In: Economics
The important fiscal policy levers in the hands of the Indian government are the budgetary spending on the capital account and revenue account, and the various tax rates. It would be worthwhile to see how changes in each of these policy levers impact the final output in the economy. When there are inflationary pressures due to demand pull or when the overall growth in the economy is faltering, estimates of fiscal multipliers would help make a conscious decision on fiscal policy and help choose from among the various fiscal policy instruments. Or in situations like the present one, where the economic growth is pallid at 6.2% in 2011-12 and at 5% for 2012-13 but any fiscal strategy has also to bear in mind the high levels of fiscal deficit, estimates of multipliers become crucial.
Expenditure on the capital account by the government plays a crucial role in capital formation in the economy. An increase in capital expenditure by the government translates to a much higher public investment in the economy.
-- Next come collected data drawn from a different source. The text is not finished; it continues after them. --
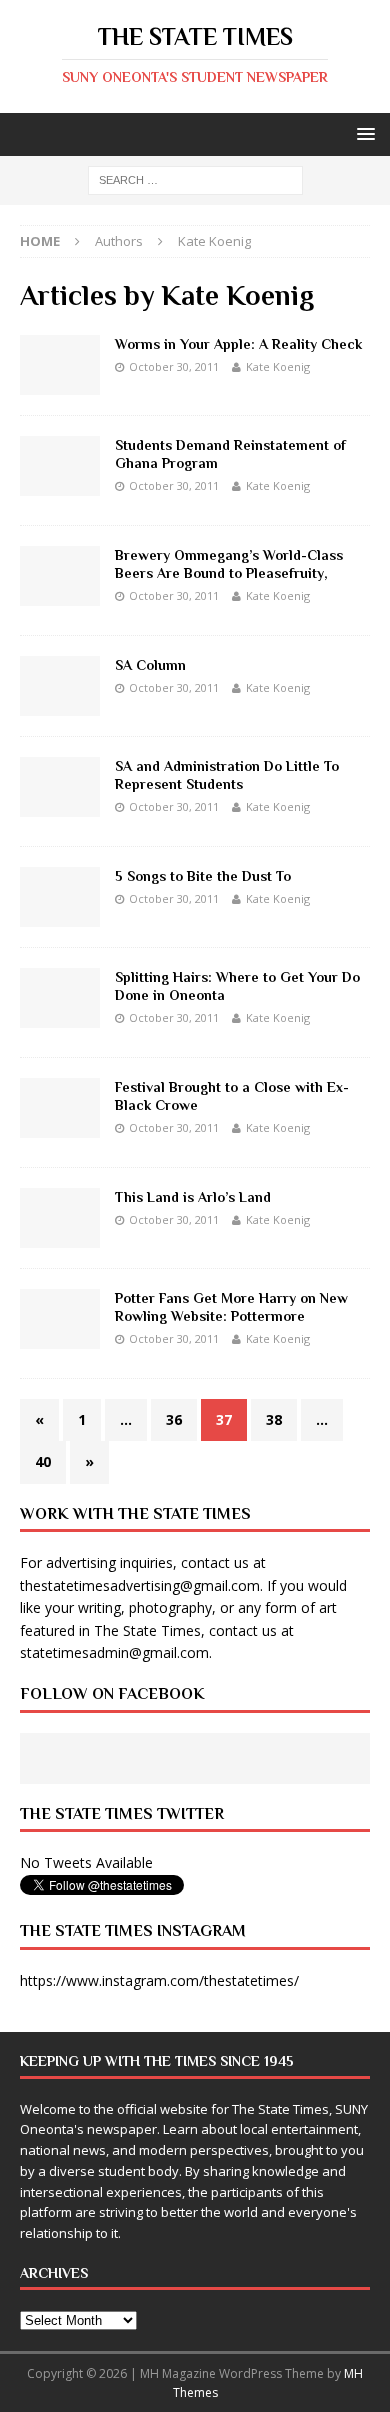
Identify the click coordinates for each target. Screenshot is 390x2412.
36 (174, 1419)
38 (274, 1419)
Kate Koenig (278, 366)
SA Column (150, 665)
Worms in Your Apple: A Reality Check (238, 344)
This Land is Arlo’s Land (193, 1197)
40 (43, 1461)
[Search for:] (195, 179)
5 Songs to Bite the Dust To (203, 876)
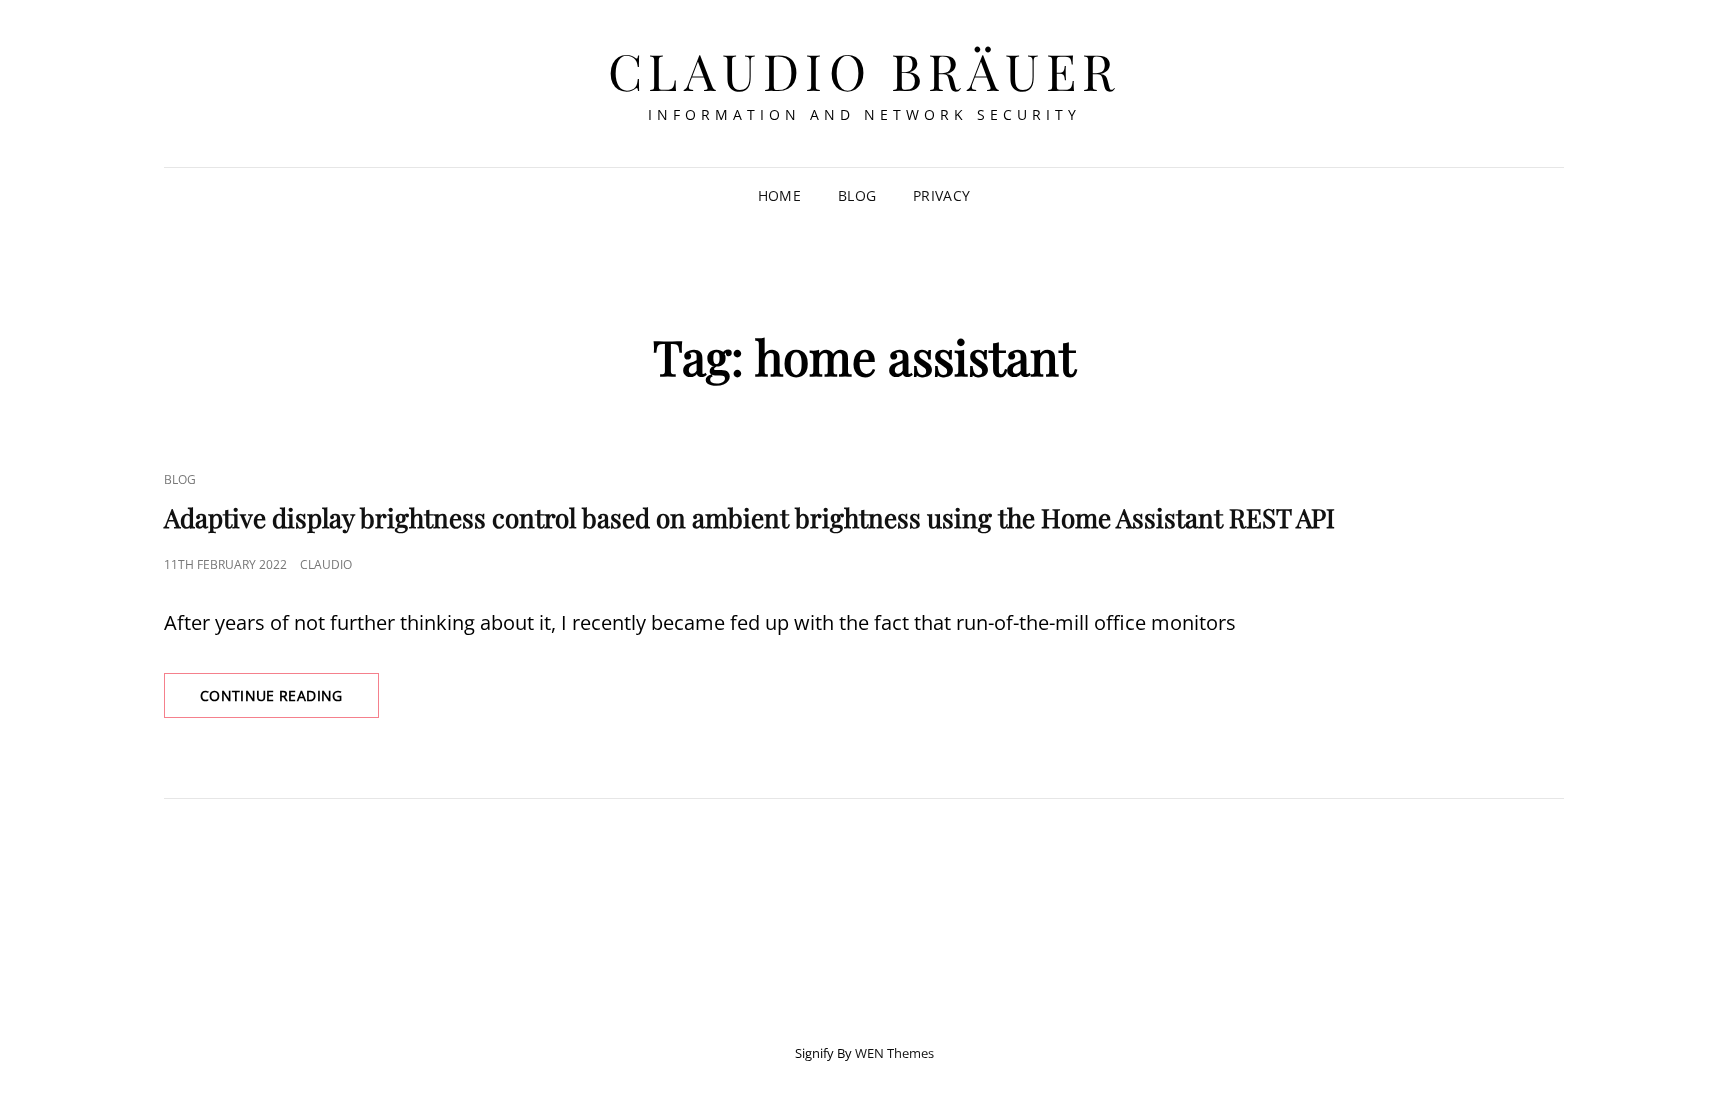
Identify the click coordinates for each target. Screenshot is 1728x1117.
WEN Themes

Moreover, public investment crowds in private investment resulting in even greater expenditure on the demand side and addition to capital stock on the supply side.
Expenditure on the revenue account includes direct spending by the government on goods, services and wage payments, as well as transfers payments to the rest of the economy. Transfer payments involves transfers of purchasing power from the government to the rest of the economy and includes major subsidies, pensions and other retirement benefits, relief on account of natural calamities etc.